Usura e minacce, ex pugile napoletano in manette: imprenditore tormentato nonostante il Covid

I carabinieri hanno arrestato a Roma in flagranza di reato per usura un ex pugile professionista, commerciante di generi alimentari originario di Napoli e residente nella capitale. L’uomo è stato fermato mentre riceveva due orologi di pregio, del valore complessivo di oltre 33mila euro, da un imprenditore che stava pagando parte di un prestito concessogli con interessi ben oltre la soglia di legge.

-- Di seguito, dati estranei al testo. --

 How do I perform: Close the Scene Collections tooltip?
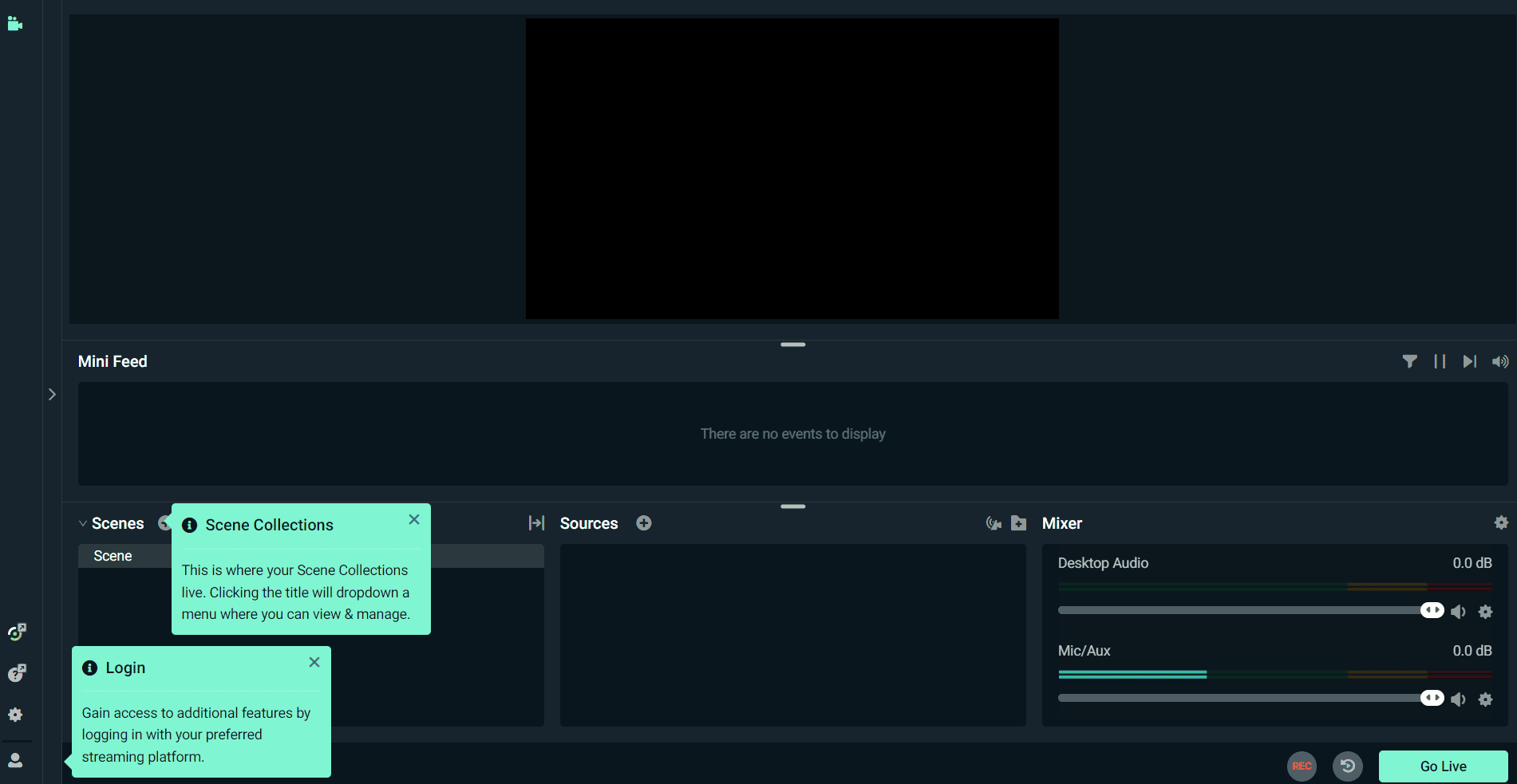[414, 519]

A quanto ricostruito, la vittima, un imprenditore titolare di alcuni punti vendita di mobili, trovandosi in difficoltà economica, aveva ricevuto dal 2018, in più tranche, un prestito “a fermo” della somma complessiva di euro 250mila con un tasso usuraio del 10% da corrispondere mensilmente, per il quale aveva già corrisposto circa 350mila euro come pagamento degli interessi maturati nel corso del tempo.

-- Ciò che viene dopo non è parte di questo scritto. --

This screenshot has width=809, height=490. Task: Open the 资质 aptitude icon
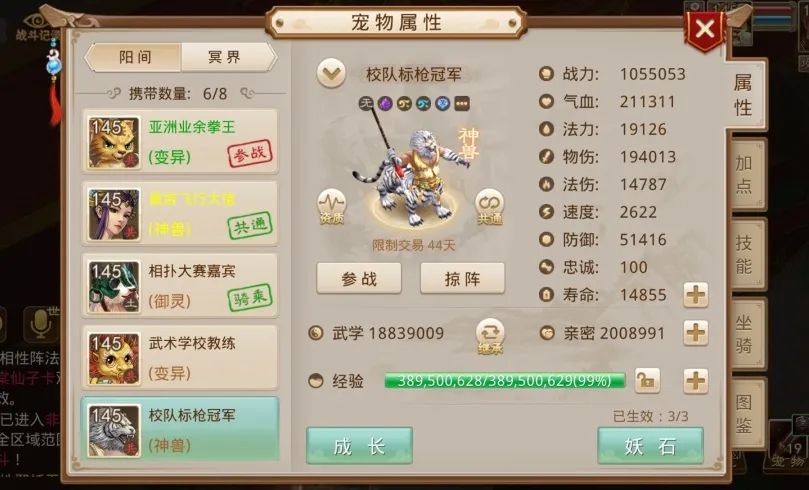[x=331, y=206]
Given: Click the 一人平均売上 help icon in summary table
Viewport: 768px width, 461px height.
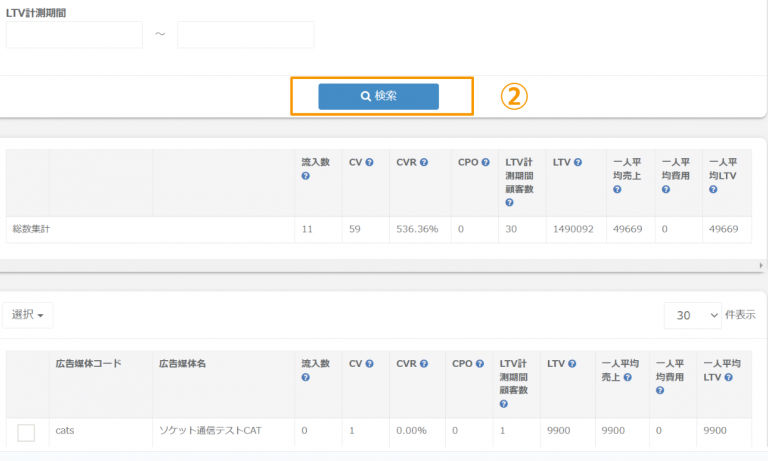Looking at the screenshot, I should click(616, 189).
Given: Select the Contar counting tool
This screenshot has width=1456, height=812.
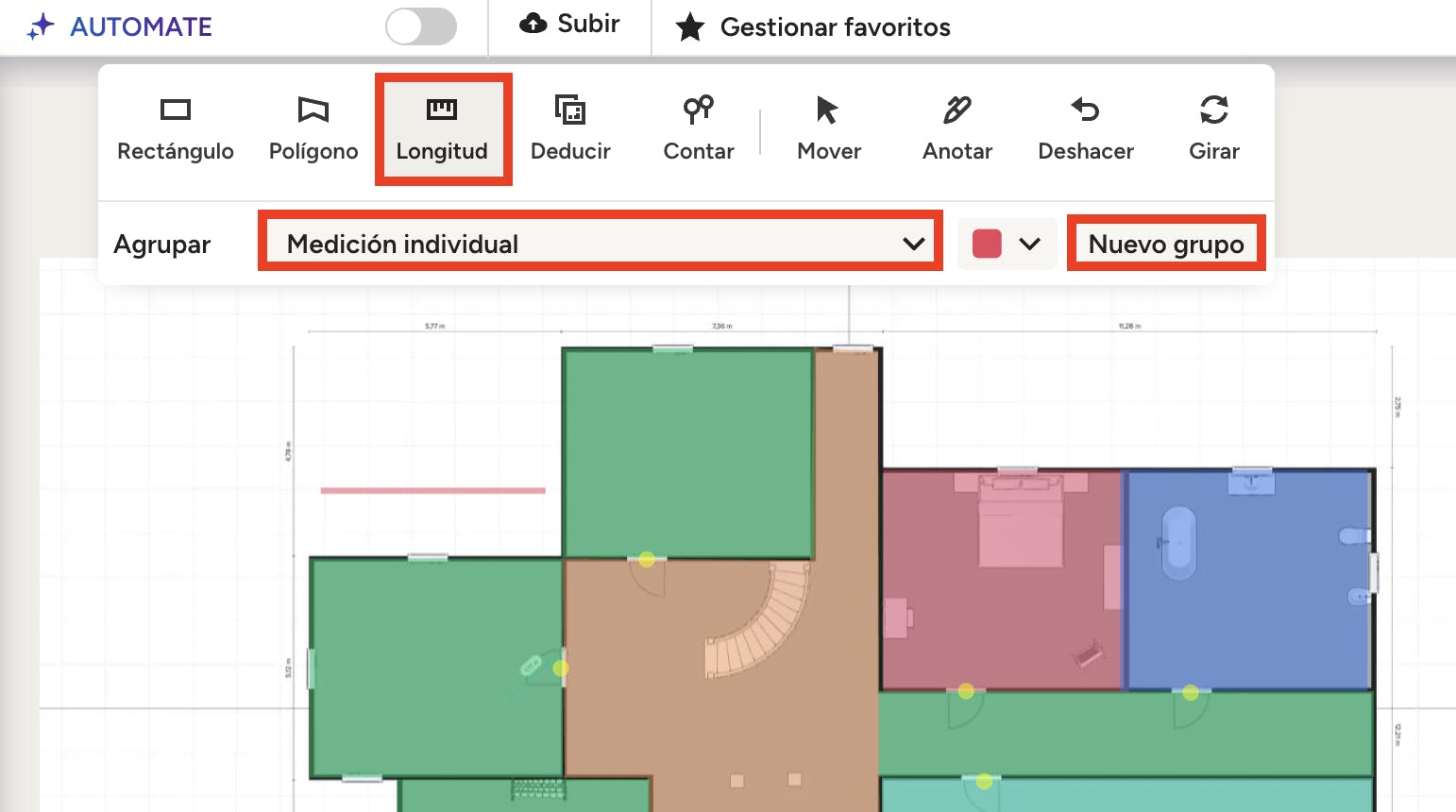Looking at the screenshot, I should [698, 129].
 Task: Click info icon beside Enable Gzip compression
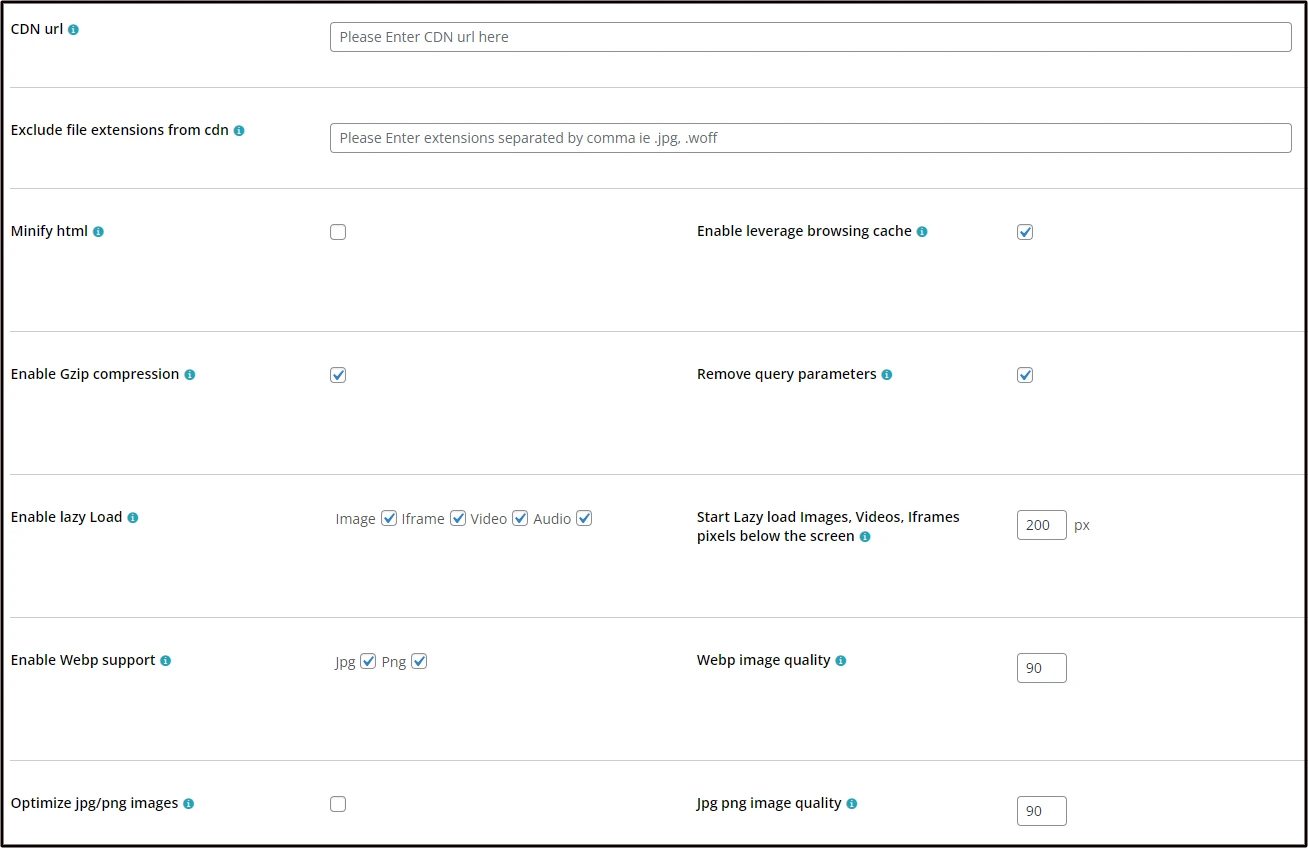[190, 375]
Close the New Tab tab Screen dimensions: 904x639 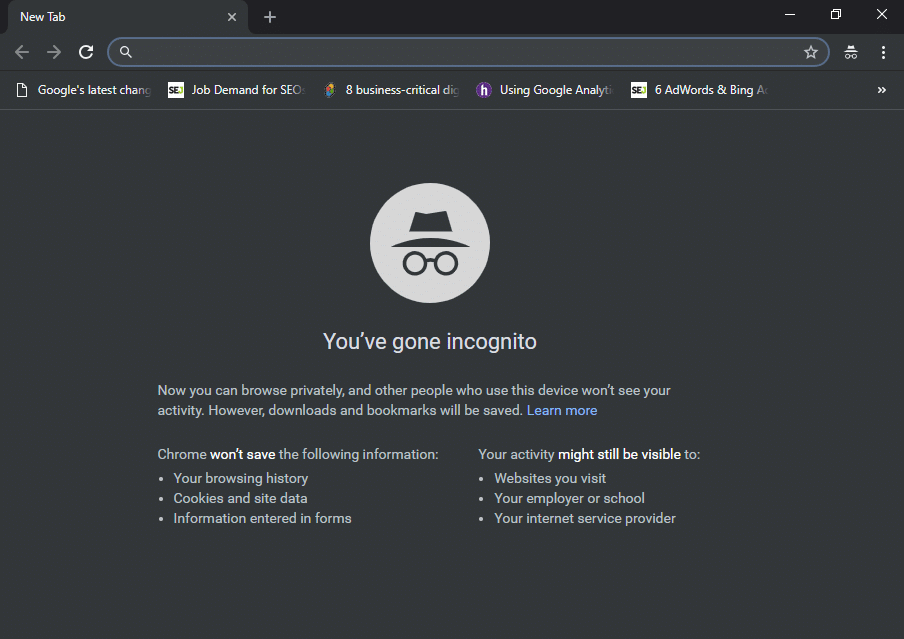(232, 17)
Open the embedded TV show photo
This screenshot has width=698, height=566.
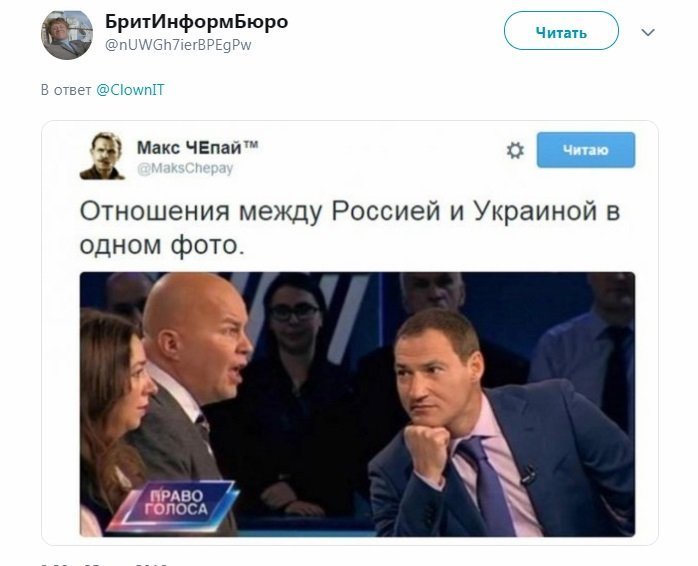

Secondo quanto è stato ricostruito, l’arrestato per convincere l’imprenditore a pagare le somme di denaro, attraverso pressioni vessatorie, gli lasciava intendere che avrebbe subito ripercussioni fisiche come già accaduto per altri suoi debitori che avevano tardato nei pagamenti. La merce di valore consegnata avrebbe soltanto parzialmente coperto il debito contratto garantendo alla vittima di guadagnare tempo nel reperire la liquidità necessaria per saldare il prestito.